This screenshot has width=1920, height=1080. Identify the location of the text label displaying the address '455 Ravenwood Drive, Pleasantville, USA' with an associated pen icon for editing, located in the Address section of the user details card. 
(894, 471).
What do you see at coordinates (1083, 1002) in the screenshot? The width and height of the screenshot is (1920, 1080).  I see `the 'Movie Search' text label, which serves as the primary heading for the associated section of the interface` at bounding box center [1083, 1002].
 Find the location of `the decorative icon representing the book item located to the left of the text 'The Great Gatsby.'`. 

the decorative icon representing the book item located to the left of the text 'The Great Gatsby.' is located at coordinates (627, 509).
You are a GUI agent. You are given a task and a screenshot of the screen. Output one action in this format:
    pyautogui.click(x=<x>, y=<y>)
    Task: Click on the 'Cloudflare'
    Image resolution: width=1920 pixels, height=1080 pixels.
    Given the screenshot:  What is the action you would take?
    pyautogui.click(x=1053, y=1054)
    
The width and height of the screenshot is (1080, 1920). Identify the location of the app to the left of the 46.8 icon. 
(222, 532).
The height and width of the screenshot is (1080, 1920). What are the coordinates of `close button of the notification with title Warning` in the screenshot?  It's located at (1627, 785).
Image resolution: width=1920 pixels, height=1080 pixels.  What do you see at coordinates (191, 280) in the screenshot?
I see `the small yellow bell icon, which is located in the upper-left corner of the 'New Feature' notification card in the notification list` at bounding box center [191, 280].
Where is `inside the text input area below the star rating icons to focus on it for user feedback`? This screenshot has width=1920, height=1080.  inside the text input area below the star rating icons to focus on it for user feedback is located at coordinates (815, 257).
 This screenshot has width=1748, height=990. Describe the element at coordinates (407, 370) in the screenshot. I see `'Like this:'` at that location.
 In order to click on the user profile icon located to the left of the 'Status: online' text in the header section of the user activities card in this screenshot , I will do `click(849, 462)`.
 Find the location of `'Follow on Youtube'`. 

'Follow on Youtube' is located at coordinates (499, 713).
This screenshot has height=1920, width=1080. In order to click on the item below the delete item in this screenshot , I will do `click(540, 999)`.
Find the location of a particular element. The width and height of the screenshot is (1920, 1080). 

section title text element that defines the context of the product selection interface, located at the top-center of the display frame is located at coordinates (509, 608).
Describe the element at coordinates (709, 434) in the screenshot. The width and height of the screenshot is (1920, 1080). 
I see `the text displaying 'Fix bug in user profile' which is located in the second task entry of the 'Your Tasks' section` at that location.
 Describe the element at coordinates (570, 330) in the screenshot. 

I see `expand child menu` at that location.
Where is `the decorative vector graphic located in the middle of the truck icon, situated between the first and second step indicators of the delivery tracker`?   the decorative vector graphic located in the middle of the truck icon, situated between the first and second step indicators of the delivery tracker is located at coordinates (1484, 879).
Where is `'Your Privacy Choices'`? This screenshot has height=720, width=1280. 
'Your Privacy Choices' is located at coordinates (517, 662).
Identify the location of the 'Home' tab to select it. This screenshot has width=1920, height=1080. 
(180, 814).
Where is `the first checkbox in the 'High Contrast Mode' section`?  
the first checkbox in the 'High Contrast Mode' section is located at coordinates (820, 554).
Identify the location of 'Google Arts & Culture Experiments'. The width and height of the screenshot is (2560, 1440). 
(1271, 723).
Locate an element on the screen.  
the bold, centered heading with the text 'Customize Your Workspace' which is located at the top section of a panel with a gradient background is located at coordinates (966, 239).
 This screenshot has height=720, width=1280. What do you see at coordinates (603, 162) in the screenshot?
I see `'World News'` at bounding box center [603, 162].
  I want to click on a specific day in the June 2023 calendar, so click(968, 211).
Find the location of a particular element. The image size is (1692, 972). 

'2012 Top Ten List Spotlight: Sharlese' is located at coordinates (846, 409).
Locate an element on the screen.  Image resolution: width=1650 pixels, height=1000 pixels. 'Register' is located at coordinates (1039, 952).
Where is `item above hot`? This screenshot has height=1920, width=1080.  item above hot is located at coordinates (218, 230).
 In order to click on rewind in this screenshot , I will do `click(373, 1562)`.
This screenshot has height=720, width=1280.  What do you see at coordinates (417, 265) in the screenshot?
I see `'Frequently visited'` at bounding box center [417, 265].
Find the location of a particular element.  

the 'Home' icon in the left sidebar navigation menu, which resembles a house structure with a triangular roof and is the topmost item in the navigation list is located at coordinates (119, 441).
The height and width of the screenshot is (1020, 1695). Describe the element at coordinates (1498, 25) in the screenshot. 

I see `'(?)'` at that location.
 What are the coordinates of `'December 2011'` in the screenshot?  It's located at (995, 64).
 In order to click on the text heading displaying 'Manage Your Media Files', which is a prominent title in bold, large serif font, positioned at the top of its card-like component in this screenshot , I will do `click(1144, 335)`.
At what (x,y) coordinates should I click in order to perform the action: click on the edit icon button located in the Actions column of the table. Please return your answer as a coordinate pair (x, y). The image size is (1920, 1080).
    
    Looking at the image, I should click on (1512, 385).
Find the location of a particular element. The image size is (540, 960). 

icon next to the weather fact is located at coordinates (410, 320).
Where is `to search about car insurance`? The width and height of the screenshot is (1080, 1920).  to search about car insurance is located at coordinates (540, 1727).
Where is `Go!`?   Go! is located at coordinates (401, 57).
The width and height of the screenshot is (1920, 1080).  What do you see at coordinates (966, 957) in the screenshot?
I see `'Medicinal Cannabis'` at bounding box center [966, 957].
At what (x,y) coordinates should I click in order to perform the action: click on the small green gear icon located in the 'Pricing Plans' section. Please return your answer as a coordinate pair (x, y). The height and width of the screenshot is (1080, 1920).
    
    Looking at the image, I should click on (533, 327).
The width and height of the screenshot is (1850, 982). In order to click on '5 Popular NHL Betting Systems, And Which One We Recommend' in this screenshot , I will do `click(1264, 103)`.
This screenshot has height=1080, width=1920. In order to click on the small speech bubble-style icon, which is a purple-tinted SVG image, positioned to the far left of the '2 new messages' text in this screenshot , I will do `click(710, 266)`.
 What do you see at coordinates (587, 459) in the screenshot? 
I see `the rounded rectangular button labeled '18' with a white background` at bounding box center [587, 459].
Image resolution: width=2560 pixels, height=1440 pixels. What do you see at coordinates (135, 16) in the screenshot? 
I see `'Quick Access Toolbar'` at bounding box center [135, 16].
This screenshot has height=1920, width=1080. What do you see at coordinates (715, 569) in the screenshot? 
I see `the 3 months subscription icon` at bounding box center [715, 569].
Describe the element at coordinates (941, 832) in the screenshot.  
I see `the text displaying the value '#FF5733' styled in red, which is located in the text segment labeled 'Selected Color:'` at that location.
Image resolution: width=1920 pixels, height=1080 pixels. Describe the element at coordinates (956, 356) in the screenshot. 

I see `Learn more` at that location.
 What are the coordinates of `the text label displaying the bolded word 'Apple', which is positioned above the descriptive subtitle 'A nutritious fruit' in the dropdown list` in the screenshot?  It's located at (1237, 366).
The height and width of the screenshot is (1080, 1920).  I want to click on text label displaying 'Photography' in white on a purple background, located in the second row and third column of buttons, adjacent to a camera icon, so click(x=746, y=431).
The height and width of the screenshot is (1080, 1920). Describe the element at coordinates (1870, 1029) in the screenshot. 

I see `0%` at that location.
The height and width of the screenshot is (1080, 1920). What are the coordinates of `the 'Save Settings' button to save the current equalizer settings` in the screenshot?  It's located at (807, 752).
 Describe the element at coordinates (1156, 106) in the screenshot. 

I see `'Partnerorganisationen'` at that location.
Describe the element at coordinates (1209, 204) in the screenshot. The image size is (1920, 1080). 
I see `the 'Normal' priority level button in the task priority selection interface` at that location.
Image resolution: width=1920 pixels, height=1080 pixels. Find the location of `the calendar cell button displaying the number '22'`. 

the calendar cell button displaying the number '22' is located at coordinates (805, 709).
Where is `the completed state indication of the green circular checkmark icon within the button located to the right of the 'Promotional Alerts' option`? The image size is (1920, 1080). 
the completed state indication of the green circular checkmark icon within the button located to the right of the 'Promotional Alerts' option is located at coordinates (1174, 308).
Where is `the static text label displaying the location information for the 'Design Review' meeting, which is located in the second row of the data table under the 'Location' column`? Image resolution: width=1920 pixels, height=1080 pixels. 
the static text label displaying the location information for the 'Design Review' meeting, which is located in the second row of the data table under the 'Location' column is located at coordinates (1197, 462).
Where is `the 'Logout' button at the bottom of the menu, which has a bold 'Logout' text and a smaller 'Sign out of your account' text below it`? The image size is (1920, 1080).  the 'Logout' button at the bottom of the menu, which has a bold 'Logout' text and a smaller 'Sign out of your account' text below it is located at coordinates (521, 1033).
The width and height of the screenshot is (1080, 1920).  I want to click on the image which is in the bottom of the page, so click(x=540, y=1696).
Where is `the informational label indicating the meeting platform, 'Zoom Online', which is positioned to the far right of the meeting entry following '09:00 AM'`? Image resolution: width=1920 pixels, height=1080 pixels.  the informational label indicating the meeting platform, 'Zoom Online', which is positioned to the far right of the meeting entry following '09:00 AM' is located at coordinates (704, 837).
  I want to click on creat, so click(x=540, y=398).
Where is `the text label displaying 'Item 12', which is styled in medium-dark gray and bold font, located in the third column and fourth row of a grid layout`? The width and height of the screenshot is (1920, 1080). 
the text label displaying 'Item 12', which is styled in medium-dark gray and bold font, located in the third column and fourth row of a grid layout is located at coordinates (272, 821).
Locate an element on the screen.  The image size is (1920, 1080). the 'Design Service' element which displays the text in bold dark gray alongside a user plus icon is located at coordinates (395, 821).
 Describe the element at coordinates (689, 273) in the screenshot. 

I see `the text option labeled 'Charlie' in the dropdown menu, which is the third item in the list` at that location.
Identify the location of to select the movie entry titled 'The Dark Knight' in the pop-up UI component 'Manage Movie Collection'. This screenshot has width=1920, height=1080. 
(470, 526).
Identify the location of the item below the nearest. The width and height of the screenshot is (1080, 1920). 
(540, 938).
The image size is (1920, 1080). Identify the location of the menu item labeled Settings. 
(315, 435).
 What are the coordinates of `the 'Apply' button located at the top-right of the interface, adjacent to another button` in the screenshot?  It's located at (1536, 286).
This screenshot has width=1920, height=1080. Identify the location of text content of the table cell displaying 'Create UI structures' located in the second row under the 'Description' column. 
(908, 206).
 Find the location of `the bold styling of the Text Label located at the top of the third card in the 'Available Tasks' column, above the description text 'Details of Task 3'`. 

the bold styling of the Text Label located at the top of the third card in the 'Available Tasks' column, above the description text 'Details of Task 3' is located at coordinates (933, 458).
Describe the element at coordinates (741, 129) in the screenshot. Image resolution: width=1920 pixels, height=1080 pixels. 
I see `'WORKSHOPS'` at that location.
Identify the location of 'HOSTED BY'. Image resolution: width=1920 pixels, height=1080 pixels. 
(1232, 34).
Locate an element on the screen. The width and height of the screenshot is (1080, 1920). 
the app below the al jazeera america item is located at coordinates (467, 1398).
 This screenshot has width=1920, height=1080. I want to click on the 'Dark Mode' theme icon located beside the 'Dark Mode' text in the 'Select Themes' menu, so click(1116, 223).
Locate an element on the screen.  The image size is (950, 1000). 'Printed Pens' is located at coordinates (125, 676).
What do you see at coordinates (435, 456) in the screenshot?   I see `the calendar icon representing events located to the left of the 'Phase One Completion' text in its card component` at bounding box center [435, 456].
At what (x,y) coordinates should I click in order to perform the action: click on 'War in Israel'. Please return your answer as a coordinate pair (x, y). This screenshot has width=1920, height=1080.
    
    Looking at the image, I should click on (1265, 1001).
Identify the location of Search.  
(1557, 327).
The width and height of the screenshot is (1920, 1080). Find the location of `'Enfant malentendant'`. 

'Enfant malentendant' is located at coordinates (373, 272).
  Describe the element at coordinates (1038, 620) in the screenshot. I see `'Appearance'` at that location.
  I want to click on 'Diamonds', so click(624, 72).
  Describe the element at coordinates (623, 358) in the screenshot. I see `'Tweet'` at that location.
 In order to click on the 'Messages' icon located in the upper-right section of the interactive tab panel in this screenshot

========

EXERCISE OBJECTIVE —
Please count the lines above that contain the string "particular", matching case exactly, and reply with only that number.

OUTPUT OF THE TASK —
4